## LIST OF TASKS:
• 1. Translate this sentence from the talk on 1 Corinthians 15 into Spanish: "The term, "in vain," will always mean without effect, without the intended result."
• 2. Reproduce the talk on 1 Corinthians 15 from "It signifies a" to "that you believed a lie.", substituting "teaching" for "preaching".

Today with Scripture, we're going to demonstrate how many teach the Gospel of 1 Corinthians chapter 15 in error.
We want to direct your attention to verse 2.
Verse 2 of the gospel of our salvation, here where Paul talks about believing in vain.
Instead of considering what Paul says so we can all speak the same thing, many today choose to lean on their own understanding.
But pay close attention today.
Give careful consideration to what we're saying, and perhaps you'll see this for what it is.
Here, Paul wrote, "By which also ye are saved, if ye keep in memory what I preached unto you, unless ye have believed in vain."
There it is.
This is what we're talking about.
But before we get to that, back up, look at the, "if ye keep in memory."
It does not mean, hey, you better keep remembering this if you want to stay saved.
That's nonsense.
The, "if you keep in memory," here means, if you remember what I told you when I was there with you.
That's what it means.
This is what Paul is reminding those there at the church of Corinth.
Now, with that out of the way, the next part of the verse, "what does it mean to believe in vain?"
The answer is clear.
It's clear when we simply use synthesis.
When we compare Scripture with Scripture.
What many miss is that, "unless ye have believed in vain," well, that is answered in this very chapter.
Right here, under our nose.
Just keep reading, and the answer appears to us in verses 12 through 14.
Verse 12, "Now if Christ be preached that he rose from the dead, how say some among you that there is no resurrection of the dead?"
Verse 13, "But if there be no resurrection of the dead, then is Christ not risen?"
Watch closely.
Here comes the answer.
Verse 14, "And if Christ be not risen, then is our preaching vain, and your faith is also vain."
Wait, what?
I thought to believe in vain described those who didn't believe.
If Christ be not risen, the word, "if," watch it now, the word, "if," is key here.
It signifies a condition.
If Christ be not risen, then is our preaching vain, and your faith is also vain.
So what does it mean to believe in vain?
Paul said, if there be no resurrection of the dead, then Christ has not risen.
Meaning that I lied to you, and my preaching is in vain.
And if my preaching is in vain, then so is your belief.
Why?
Because you believed a lie.
There's our answer.
And it is not that you didn't believe.
That's not the answer.
It's that you believed a lie.
Today we're discussing the fact that no one has ever believed Paul's gospel in vain.
No one.
That's impossible.
Because his gospel is true.
The only way for someone to believe his gospel in vain is if it were a lie.
So, let's not be lazy Bible students and not search the scriptures.
The term, "in vain," will always mean without effect, without the intended result.
But the context can vary.
This is why it's not wise to word search without considering context.
That's for lazy men.
So don't go word search the term, "in vain," take what you learned, run off and misapply it somewhere else.
Truth hidden in plain sight right here in the very same chapter that so many confuse.
Hopefully you're seeing this, the fallacy, the fallacy of what is commonly taught about this.
But hey, we've got to get this right because this is our gospel.
We can't jack around with this.
If Paul commanded us to consider what he said and speak the same thing, how about we do it?
Seems simple enough, right?
But preachers, they come to this verse and say, "to believe in vain means you didn't believe."
Some insist on being ignorant.
If that's you, then go ahead and do so.
I can't stop you.

## DATA EXCERPT:
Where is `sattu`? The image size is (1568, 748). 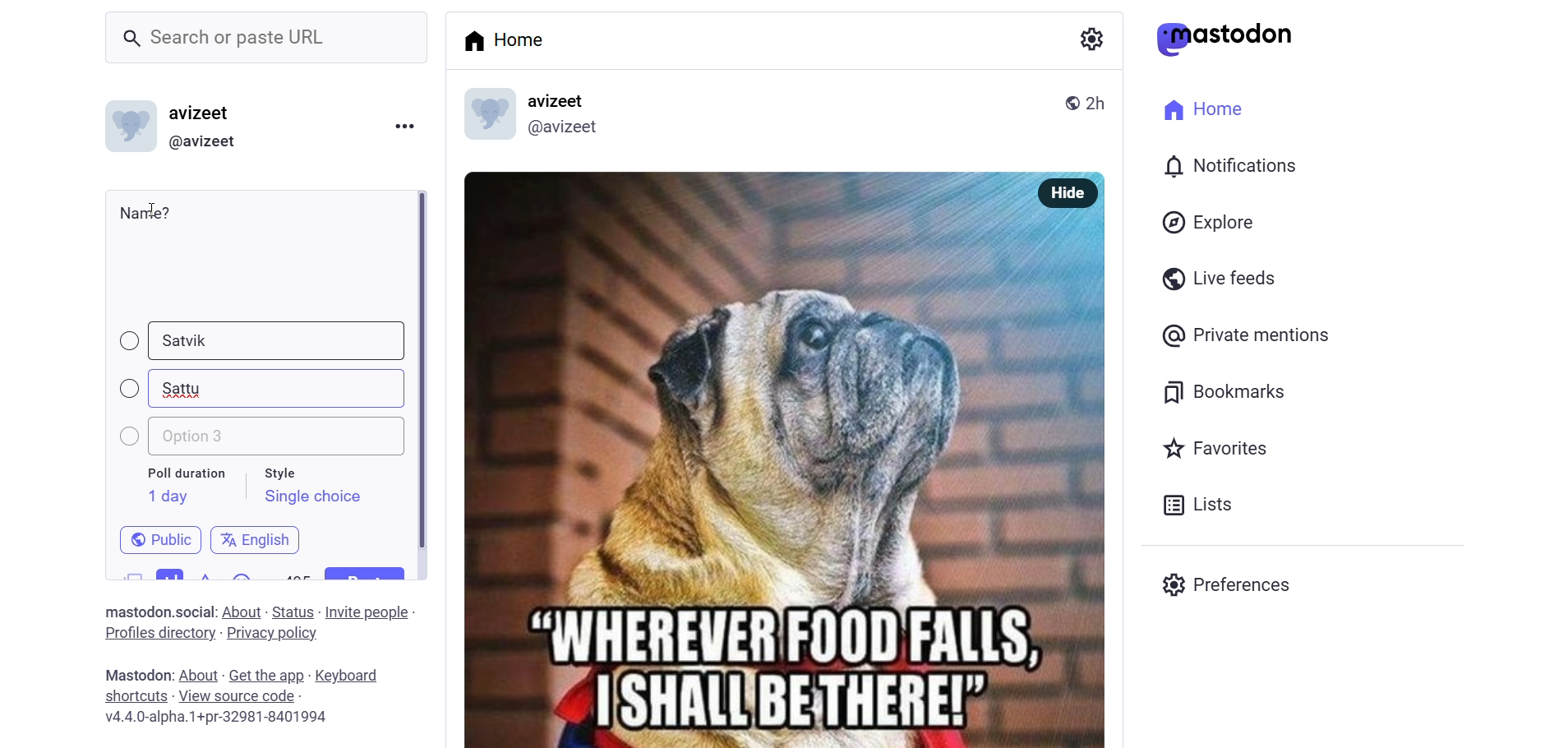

## ANSWER SET:
• 1. El término «en vano» siempre significará sin efecto, sin el resultado deseado.

• 2.
It signifies a condition.
If Christ be not risen, then is our teaching vain, and your faith is also vain.
So what does it mean to believe in vain?
Paul said, if there be no resurrection of the dead, then Christ has not risen.
Meaning that I lied to you, and my teaching is in vain.
And if my teaching is in vain, then so is your belief.
Why?
Because you believed a lie.
There's our answer.
And it is not that you didn't believe.
That's not the answer.
It's that you believed a lie.